Arriving at night in Cotonou, the commercial capital of Benin and typical of West African cities, you  are enveloped in a mist of dust, smoke of cooking fires and burning rubbish, as the dawn breaks these flavours are joined by less savoury ones such as traffic fumes and sewage. The dust is courtesy of the Harmattan wind that is progressively delivering the Sahara desert and every bit of loose dirt in the Sahel region on its southern borders, to the rest of West Africa. Hence, until the rainy season arrives it’s not a destination for asthma sufferers or cleanliness obsessed travellers. Within five minutes of leaving a hotel westerners usually manage to look grubbier than one of the numerous, local street kids. Immaculately dressed women in a prismatic swathe of dresses and headgear will step from muddy hovels without a mark on them; men in either African or western suits can step out of clapped out taxis, which have been disgorging fumes and dispensing loose mechanical parts in equal measure, after an eight hour journey with three others in the back seat, almost entirely crease and stain free. Whilst I have yet to discover the secret to this ability, I have come to suspect that, as for the women, it is in  part due to changing clothes at least three times a day, which also goes towards explaining the ubiquity of the sight of women doing the washing. This dedication to personal presentation goes far beyond clothes: there are probably more hairdressers and barbers in Africa than any other service sector providers and the sight of mobile pedicurists, clicking their scissors to advertise their trade is a common one, more so for men, although women with head borne baskets of cosmetics provide a range of beauty therapies for the ladies.  These trades people are joined by cobblers/shoeshiners who clack their little wooden boxes of tools to advertise their services whilst patrolling the streets, on securing a customer these boxes also serve as seats to work from.

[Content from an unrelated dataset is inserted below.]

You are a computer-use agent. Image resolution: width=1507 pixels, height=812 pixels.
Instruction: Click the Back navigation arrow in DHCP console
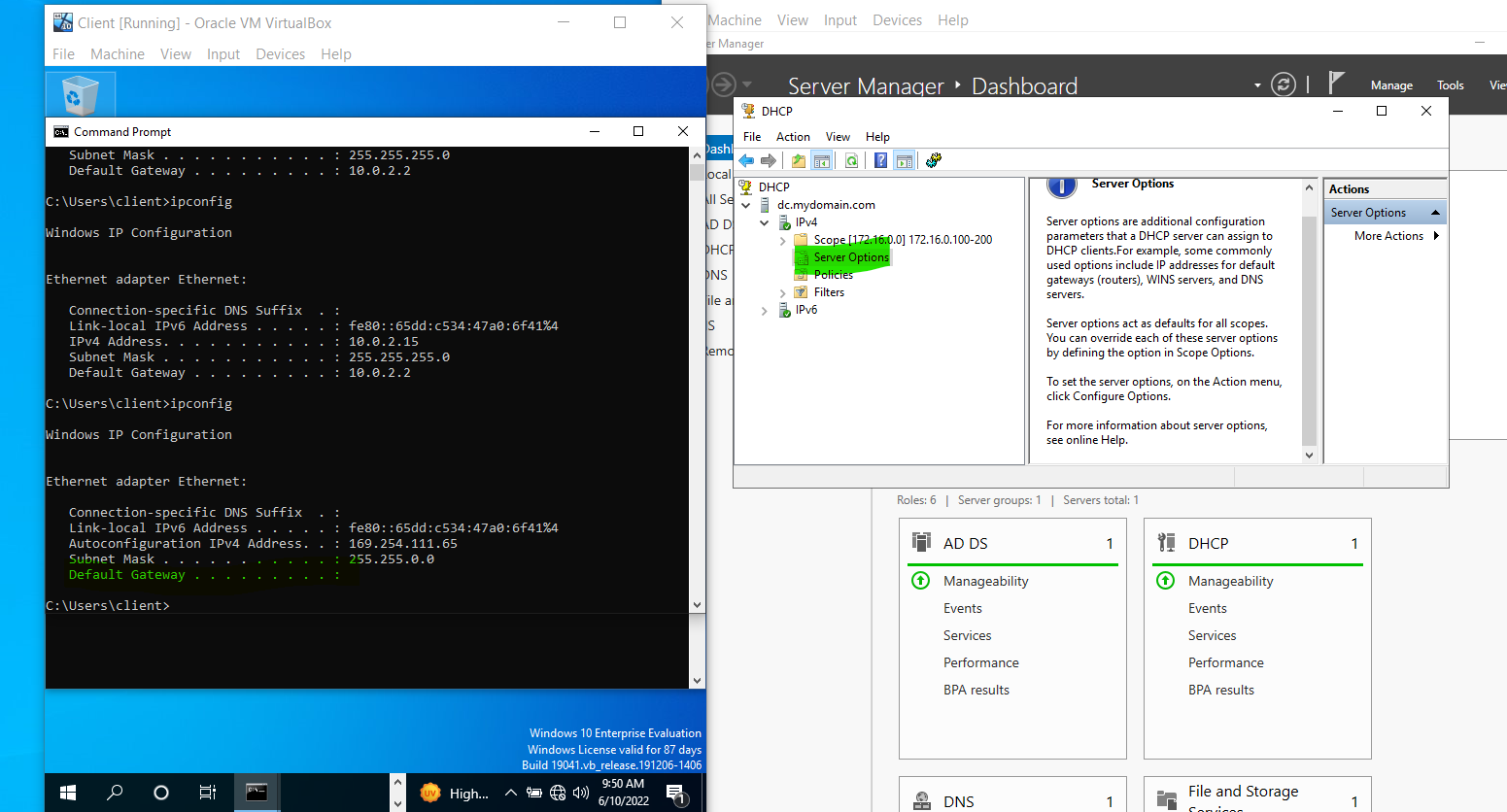[746, 160]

Cotonou is much like other African cities in having a thriving, pavement based economy: from humble vendors with but one item to sell, to great sprawling displays of luggage or kitchen ware. Many move between the traffic at junctions selling just about anything that can be carried, in fact it would be perfectly feasible to do your week’s shopping without ever having left the car, which makes the USA’s obsession with drive thru services look quite modest. Each one of these dedicated and without doubt, hardworking sales people is aspiring to attain that next step up in the system which will one day lead to a market stall or, God and or the spirits willing, maybe even a shop. Conservative politicians looking for inspiration for the “get on your bike and find a job instead of sitting on your fat arse claiming benefits” mentality will find fertile ground on the crumbling pavements of Africa. After all, it takes more than a degree of optimism to sell an Iron Maiden T shirt on a continent where heavy metal is virtually unknown. However, I suspect that for every one that sips the sweet taste of success from the holy grail of shopkeeperdom another dies a lingering death in a grimy backstreet, unable to afford some vital medicine or enough food to keep them going. Indeed, inspiration and despair walk hand in hand on poverty street but even those reduced to begging can appear reluctant to acknowledge the latter, at least to a foreigner such as me whose wealth is to them as Bill Gates is to ours. Maybe this reluctance on the part of some to play the misery card when begging is part of the national character because the Beninois seem a particularly friendly lot on a continent that puts up some stiff competition in this game. It’s the kind of place where you can go around greeting all and sundry with the kind of relentless, cheery optimism that, back home, would soon have you placed under a strict regime of heavy medication, because that’s just not the kind of way we do things in Britain. Many has been the time that on one of the many narrow or irregular stretches of pavement  someone has stood back to allow me to pass, offering a smile or bonjour.

The Christmas spirit had obviously not yet deserted Cotonou by the time I arrived in January: a loud hailer interminably bleeping jingle bells serenades the market; numerous signs wish everyone a merry Xmas and happy new year; several people sport santa hats oblivious to the stifling heat and humidity, but red cloaked santa images and synthetic white powder laden, plastic Christmas trees have never looked quite so incongruous in the sweltering tropical squalor where none of the hundreds of local languages have words for snow.